Saved data entries:
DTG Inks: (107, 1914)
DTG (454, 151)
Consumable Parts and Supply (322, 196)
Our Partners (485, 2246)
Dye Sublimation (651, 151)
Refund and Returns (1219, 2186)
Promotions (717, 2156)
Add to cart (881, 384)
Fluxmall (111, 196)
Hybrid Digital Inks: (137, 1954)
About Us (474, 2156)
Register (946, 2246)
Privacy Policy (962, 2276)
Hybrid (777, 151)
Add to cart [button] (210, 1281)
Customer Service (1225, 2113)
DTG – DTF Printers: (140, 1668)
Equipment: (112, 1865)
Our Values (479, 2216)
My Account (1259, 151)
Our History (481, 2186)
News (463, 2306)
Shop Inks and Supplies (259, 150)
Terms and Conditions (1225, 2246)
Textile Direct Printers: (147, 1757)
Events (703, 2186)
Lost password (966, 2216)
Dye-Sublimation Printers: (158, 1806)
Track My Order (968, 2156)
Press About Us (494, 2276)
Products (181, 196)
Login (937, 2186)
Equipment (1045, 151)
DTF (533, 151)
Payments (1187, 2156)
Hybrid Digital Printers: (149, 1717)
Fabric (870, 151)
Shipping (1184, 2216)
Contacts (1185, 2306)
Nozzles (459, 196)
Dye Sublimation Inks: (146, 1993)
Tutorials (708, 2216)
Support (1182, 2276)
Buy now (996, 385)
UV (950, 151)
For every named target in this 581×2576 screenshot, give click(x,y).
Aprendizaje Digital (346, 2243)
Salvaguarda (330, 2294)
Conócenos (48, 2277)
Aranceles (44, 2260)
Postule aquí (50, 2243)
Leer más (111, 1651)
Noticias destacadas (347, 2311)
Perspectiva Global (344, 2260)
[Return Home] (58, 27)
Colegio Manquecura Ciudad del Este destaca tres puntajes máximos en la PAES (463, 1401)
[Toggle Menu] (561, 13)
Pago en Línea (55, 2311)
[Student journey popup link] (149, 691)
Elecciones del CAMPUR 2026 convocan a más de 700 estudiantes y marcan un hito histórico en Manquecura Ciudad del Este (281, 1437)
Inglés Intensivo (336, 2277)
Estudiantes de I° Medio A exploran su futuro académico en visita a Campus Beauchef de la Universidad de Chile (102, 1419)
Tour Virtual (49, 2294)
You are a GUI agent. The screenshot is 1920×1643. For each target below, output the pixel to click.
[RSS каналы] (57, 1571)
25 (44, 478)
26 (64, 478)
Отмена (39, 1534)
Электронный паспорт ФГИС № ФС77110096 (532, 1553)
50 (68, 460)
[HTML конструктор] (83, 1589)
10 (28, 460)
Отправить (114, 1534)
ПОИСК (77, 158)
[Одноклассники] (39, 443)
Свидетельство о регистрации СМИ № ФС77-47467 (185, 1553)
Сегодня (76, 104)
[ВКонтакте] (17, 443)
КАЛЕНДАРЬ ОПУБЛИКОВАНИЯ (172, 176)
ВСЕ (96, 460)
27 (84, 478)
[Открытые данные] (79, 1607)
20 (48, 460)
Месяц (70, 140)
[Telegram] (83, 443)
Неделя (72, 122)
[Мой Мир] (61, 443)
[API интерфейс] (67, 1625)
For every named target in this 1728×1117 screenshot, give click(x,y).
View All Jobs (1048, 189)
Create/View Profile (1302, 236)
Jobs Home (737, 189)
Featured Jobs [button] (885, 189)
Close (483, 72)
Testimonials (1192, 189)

» **Problem details**
Retype the data in full and match it exactly.

» **Response below**
DTG Inks: (107, 1914)
DTG (454, 151)
Consumable Parts and Supply (322, 196)
Our Partners (485, 2246)
Dye Sublimation (651, 151)
Refund and Returns (1219, 2186)
Promotions (717, 2156)
Add to cart (881, 384)
Fluxmall (111, 196)
Hybrid Digital Inks: (137, 1954)
About Us (474, 2156)
Register (946, 2246)
Privacy Policy (962, 2276)
Hybrid (777, 151)
Add to cart [button] (210, 1281)
Customer Service (1225, 2113)
DTG – DTF Printers: (140, 1668)
Equipment: (112, 1865)
Our Values (479, 2216)
My Account (1259, 151)
Our History (481, 2186)
News (463, 2306)
Shop Inks and Supplies (259, 150)
Terms and Conditions (1225, 2246)
Textile Direct Printers: (147, 1757)
Events (703, 2186)
Lost password (966, 2216)
Dye-Sublimation Printers: (158, 1806)
Track My Order (968, 2156)
Press About Us (494, 2276)
Products (181, 196)
Login (937, 2186)
Equipment (1045, 151)
DTF (533, 151)
Payments (1187, 2156)
Hybrid Digital Printers: (149, 1717)
Fabric (870, 151)
Shipping (1184, 2216)
Contacts (1185, 2306)
Nozzles (459, 196)
Dye Sublimation Inks: (146, 1993)
Tutorials (708, 2216)
Support (1182, 2276)
Buy now (996, 385)
UV (950, 151)
For every named target in this 581×2576 screenshot, give click(x,y).
Aprendizaje Digital (346, 2243)
Salvaguarda (330, 2294)
Conócenos (48, 2277)
Aranceles (44, 2260)
Postule aquí (50, 2243)
Leer más (111, 1651)
Noticias destacadas (347, 2311)
Perspectiva Global (344, 2260)
[Return Home] (58, 27)
Colegio Manquecura Ciudad del Este destaca tres puntajes máximos en la PAES (463, 1401)
[Toggle Menu] (561, 13)
Pago en Línea (55, 2311)
[Student journey popup link] (149, 691)
Elecciones del CAMPUR 2026 convocan a más de 700 estudiantes y marcan un hito histórico en Manquecura Ciudad del Este (281, 1437)
Inglés Intensivo (336, 2277)
Estudiantes de I° Medio A exploran su futuro académico en visita a Campus Beauchef de la Universidad de Chile (102, 1419)
Tour Virtual (49, 2294)
You are a GUI agent. The screenshot is 1920×1643. For each target below, output the pixel to click.
[RSS каналы] (57, 1571)
25 (44, 478)
26 (64, 478)
Отмена (39, 1534)
Электронный паспорт ФГИС № ФС77110096 (532, 1553)
50 (68, 460)
[HTML конструктор] (83, 1589)
10 (28, 460)
Отправить (114, 1534)
ПОИСК (77, 158)
[Одноклассники] (39, 443)
Свидетельство о регистрации СМИ № ФС77-47467 (185, 1553)
Сегодня (76, 104)
[ВКонтакте] (17, 443)
КАЛЕНДАРЬ ОПУБЛИКОВАНИЯ (172, 176)
ВСЕ (96, 460)
27 (84, 478)
[Открытые данные] (79, 1607)
20 (48, 460)
Месяц (70, 140)
[Telegram] (83, 443)
Неделя (72, 122)
[Мой Мир] (61, 443)
[API интерфейс] (67, 1625)
For every named target in this 1728×1117 screenshot, give click(x,y).
View All Jobs (1048, 189)
Create/View Profile (1302, 236)
Jobs Home (737, 189)
Featured Jobs [button] (885, 189)
Close (483, 72)
Testimonials (1192, 189)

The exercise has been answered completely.